DETAIL - Access is denied.
Event Xml:
<Event xmlns="http://schemas.microsoft.com/win/2004/08/events/event">
<System>
<Provider Name="Microsoft-Windows-User Profiles Service" Guid="{89B1E9F0-5AFF-44A6-9B44-0A07A7CE5845}" EventSourceName="profsvc" />
<EventID Qualifiers="49152">1521</EventID>
<Version>0</Version>
<Level>2</Level>
<Task>0</Task>
<Opcode>0</Opcode>
<Keywords>0x80000000000000</Keywords>
<TimeCreated SystemTime="2008-06-14T20:46:48.000Z" />
<EventRecordID>289</EventRecordID>
<Correlation />
<Execution ProcessID="0" ThreadID="0" />
<Channel>Application</Channel>
<Computer>server.pspage.local</Computer>
<Security UserID="S-1-5-21-664250057-3065096007-1029384459-1108" />
</System>
<EventData Name="EVENT_CENTRAL_NOT_AVAILABLE_DISABLE">
<Data Name="Error">Access is denied. </Data>
</EventData>
</Event>"


I have tin the user account, in the profile tab i have the following

in the profile path i have :\\Server\netlogon\pspage
and i have set the home directory to drive z: \\Server\netlogon\Documents\pspage

obviosly the netlogon folder was already created i just added the documents folder and shared it, with the following, users with full control

creator ower, authenticated users, the user who is loged on so in the case paul s page, system, administrators, and server operators.

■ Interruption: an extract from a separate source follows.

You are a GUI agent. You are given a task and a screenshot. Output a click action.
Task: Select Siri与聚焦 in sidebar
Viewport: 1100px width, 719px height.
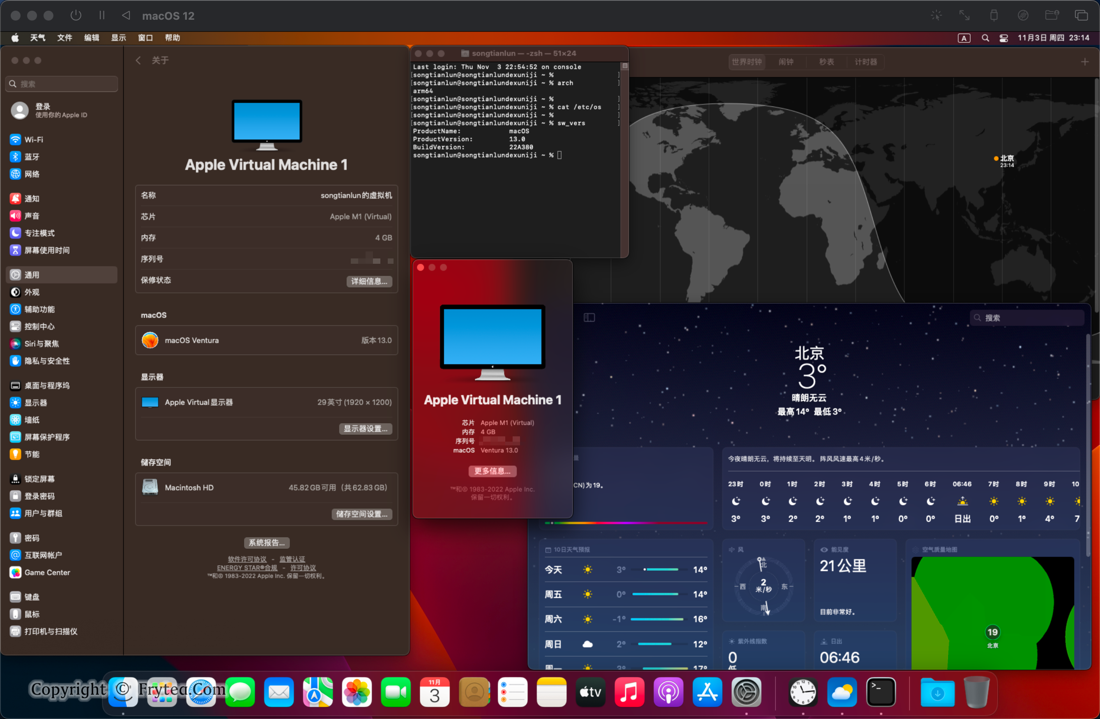41,344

so how can it still be denided accsess when the user has full accsess on that share?

any help?

paul

[pauluk83]

.

This post has been edited by pauluk83: 16 June 2008 - 02:55 AM

[pauluk83]

any1?

i really need this to work asap to get it all setup and working

[Tripredacus]

I suppose on the Vista machines you have already had them stop being in a workgroup right?

[pauluk83]

i am using a vm at the moment just till i figured this out, so its on the same vm, users can logon on a temp profile

[pauluk83]

i still dont know what is causing this, any1 got any pointers?